▸ **STUDY TEXT**
But this didn’t discourage early pioneers like Sisso. He first dabbled in the music industry by renting out CDs from his home neighborhood of Mburahati. One day, he got the idea to put a partition in the middle of his CD library and set up a studio on the other side. For 500 shillings (about $0.20) kids from the neighborhood could come in and record a track. Eventually, Sisso made enough money to be able to buy a mic, start recording bigger Bonga Flava and hip-hop artists, and to get his hands on FL Studios—a rarity in a zone where cracked Fruity Loops and Virtual DJ kits are the norm. “At that time, it was just normal music,” says Sisso from his studio in Kinondoni. “We didn’t want to get money, we were just doing it to impress ourselves! It was an encounter with Nyege Nyege, the East African outsider music powerhouse, that resulted in Sounds of Sisso—a 14-track, no-limits collection that brings together singeli figureheads like MC Makavelli and producer Bamba Pana. At a time when singeli had already taken over the musical imagination of Tanzania—being played in clubs and used as political campaign soundtracks—the raw, 200 BPM sound now found a new connection with happy hardcore music lovers all over the world, setting in motion a series of tours, albums, and international interest.

▸ **BRIEF**
In the text about Sisso, how much did neighborhood kids pay to record a track at his first studio?

[Saved entries]
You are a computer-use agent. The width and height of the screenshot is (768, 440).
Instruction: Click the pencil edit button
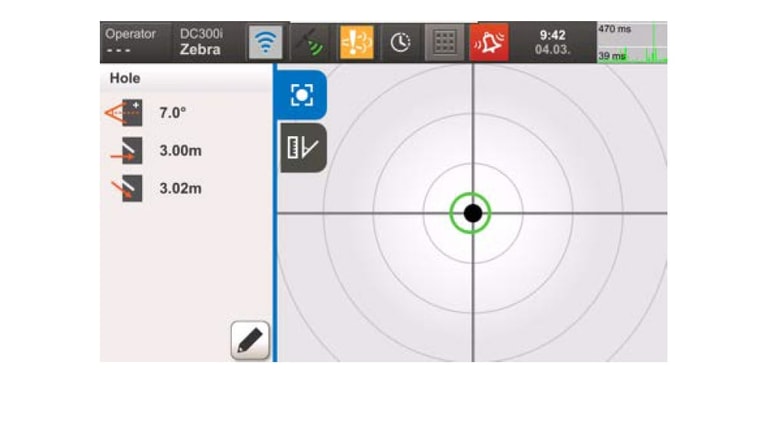[250, 341]
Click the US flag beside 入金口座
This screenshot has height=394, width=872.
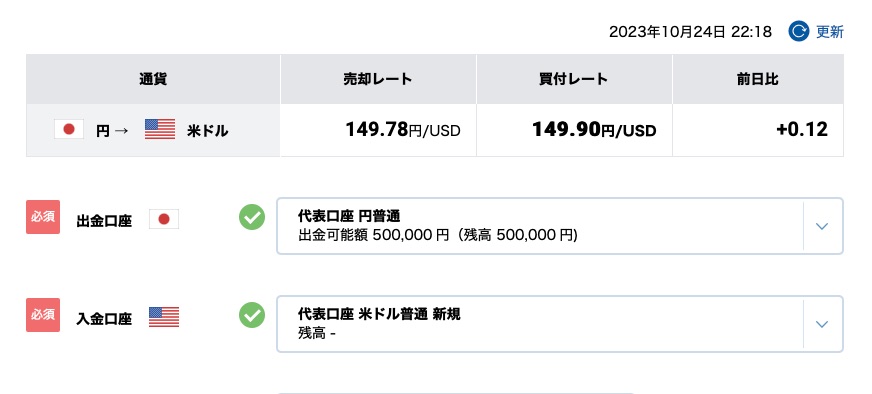tap(164, 317)
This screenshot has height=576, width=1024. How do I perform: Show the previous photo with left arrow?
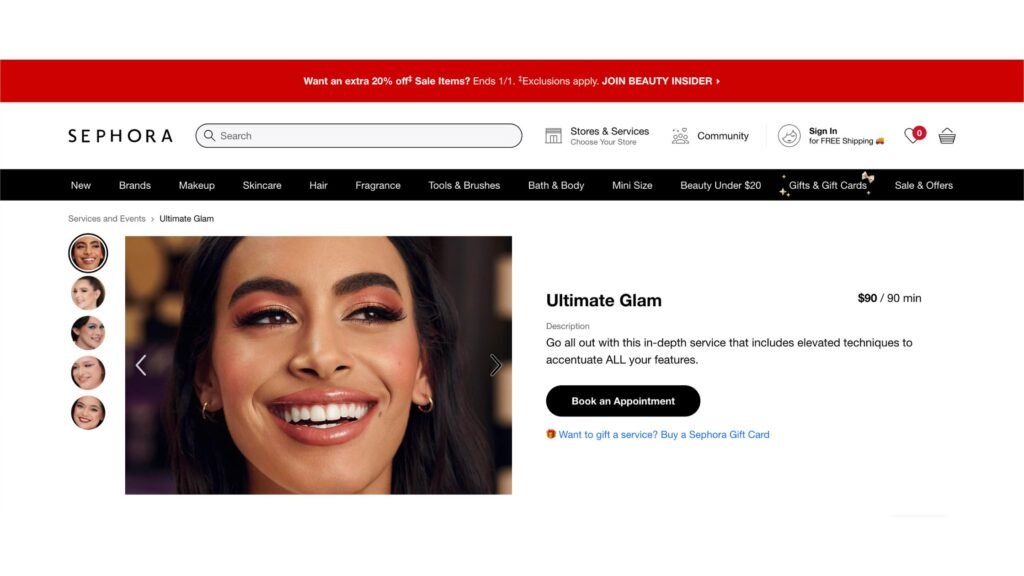point(140,365)
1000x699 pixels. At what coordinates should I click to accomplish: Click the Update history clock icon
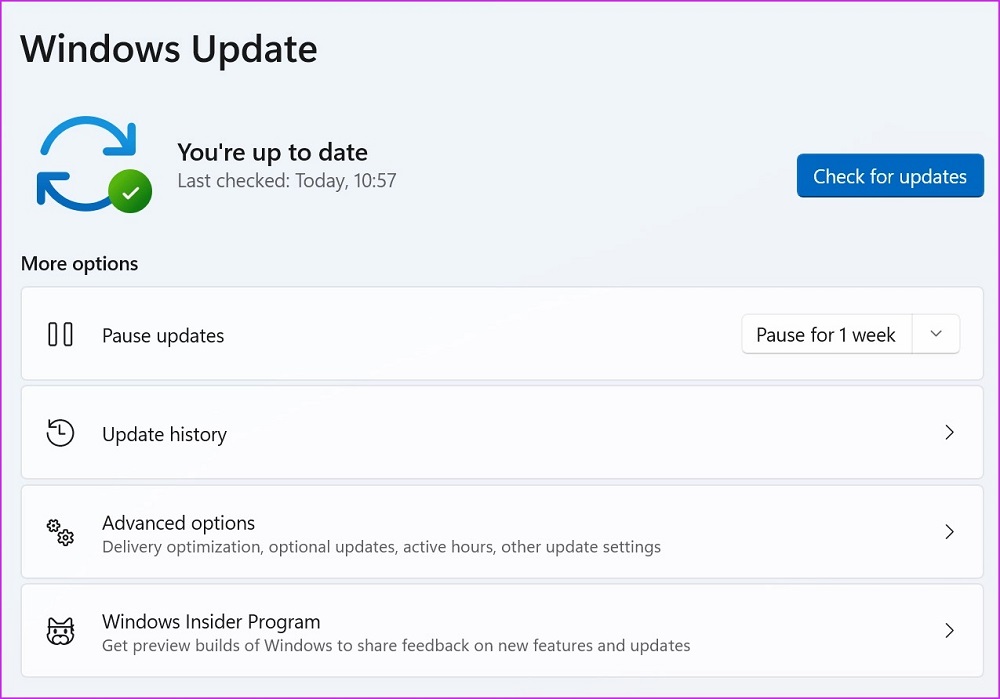coord(61,433)

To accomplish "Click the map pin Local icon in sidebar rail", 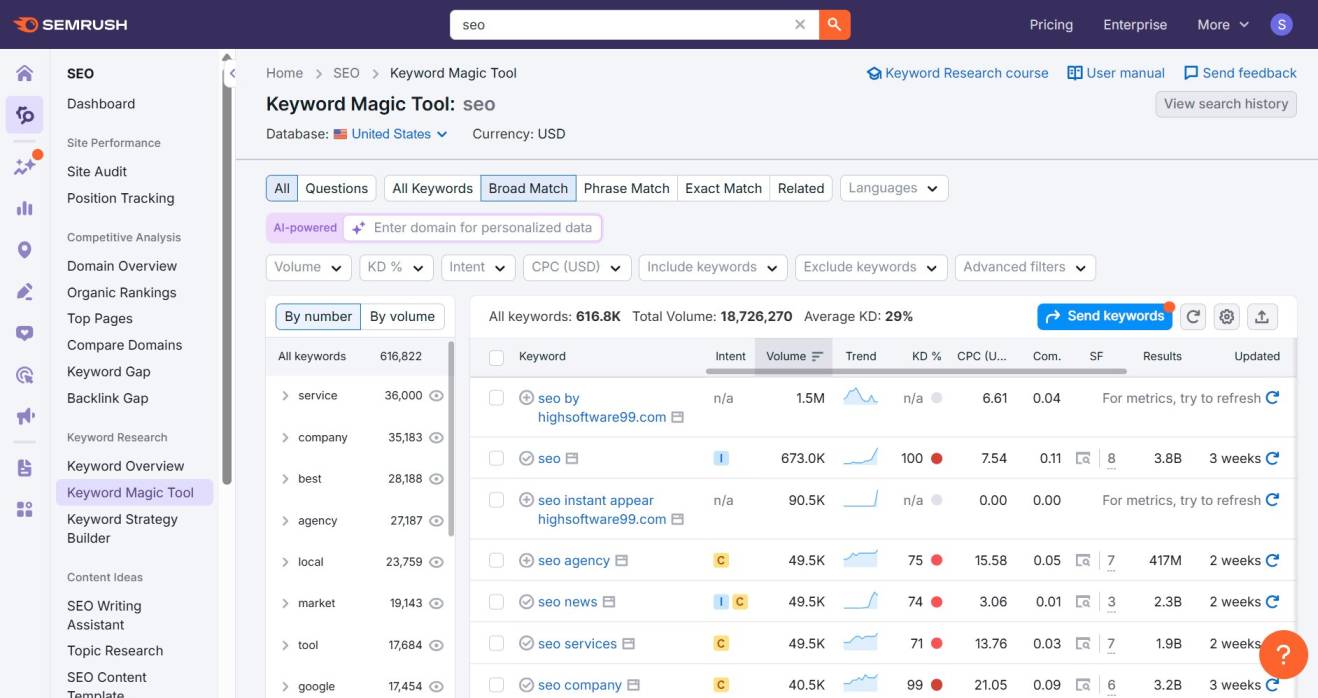I will pyautogui.click(x=24, y=248).
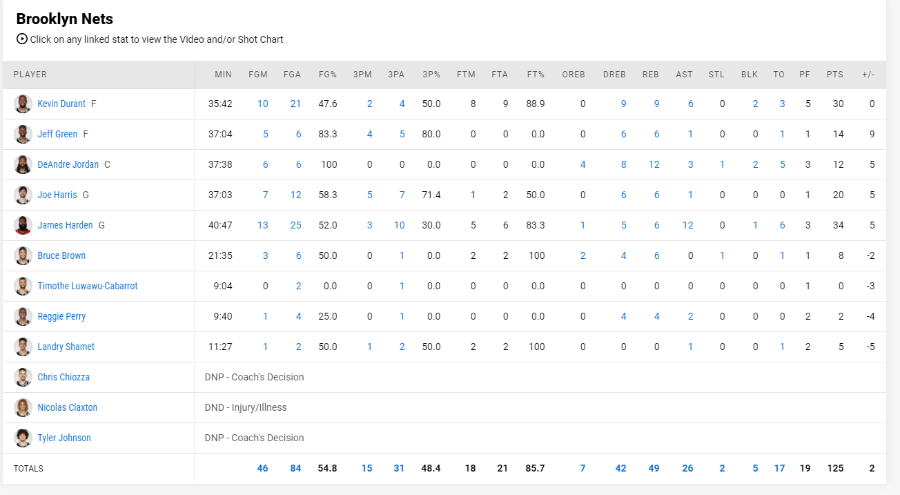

▸ **REPLY TO THE EXERCISE**
500 shillings (about $0.20).